QUANTITATION OF HUMAN CHORIOCARCINOMA SPHEROID ATTACHMENT TO UTERINE EPITHELIAL-CELL MONOLAYERS

Adhesive interactions of trophoblast cells with the endometrium are essential for embryo implantation in the uterus. Choriocarcinoma cells, the malignant counterpart of trophoblast, show pronounced invasiveness and are of interest for model studies. We describe here an in vitro model system for the study of adhesion of human JAR choriocarcinoma multicellular spheroids to different human endometrial epithelial cell lines (RL95-2, HEC-1A, KLE, AN3-CA) grown as monolayers.
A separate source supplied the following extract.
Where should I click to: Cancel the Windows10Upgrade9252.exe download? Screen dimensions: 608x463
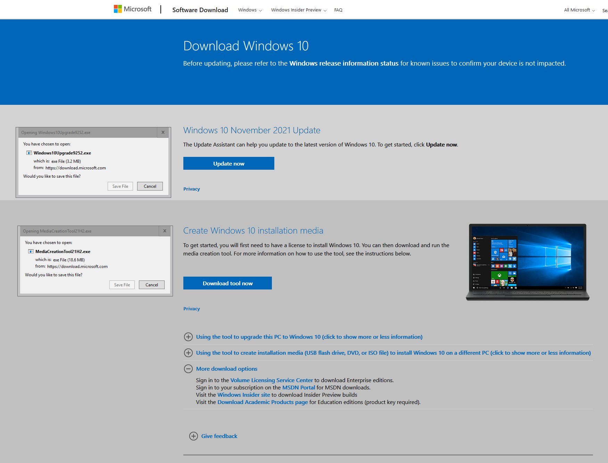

Cell characterization showed JAR spheroids to secrete the placental hormones human chorionic gonadotropin and progesterone into the culture medium; distinct patterns of keratin, vimentin, and uvomorulin expression were seen in the endometrial cell lines. Spheroid attachment to endometrial monolayers was quantified using a centrifugal force-based adhesion assay, and morphology was examined by light and electron microscopy. Results showed the JAR spheroids to attach to three of the endometrial monolayers (RL95-2, HEC-1A, KLE) progressively over a 24-h period (by which time greater-than-or-equal-to 80% of the spheroids attached). Significant differences in spheroid attachment were most pronounced at 5 h (RL95-2 > HEC-1A > KLE and poly-D-lysine control, i.e. 90:45:17:17% attached). JAR spheroids did not attach to the endometrial cell line AN3-CA. Morphology revealed choriocarcinoma cells to begin to intrude between the uterine RL95-2 epithelial cells at 5 h. At 24 h, this intrusive type of penetration continued to be seen only with the RL95-2 monolayer. The assay system thus identifies differences in attachment properties between choriocarcinoma cells and various endometrial cell lines and forms the basis for further studies on the molecular interactions involved.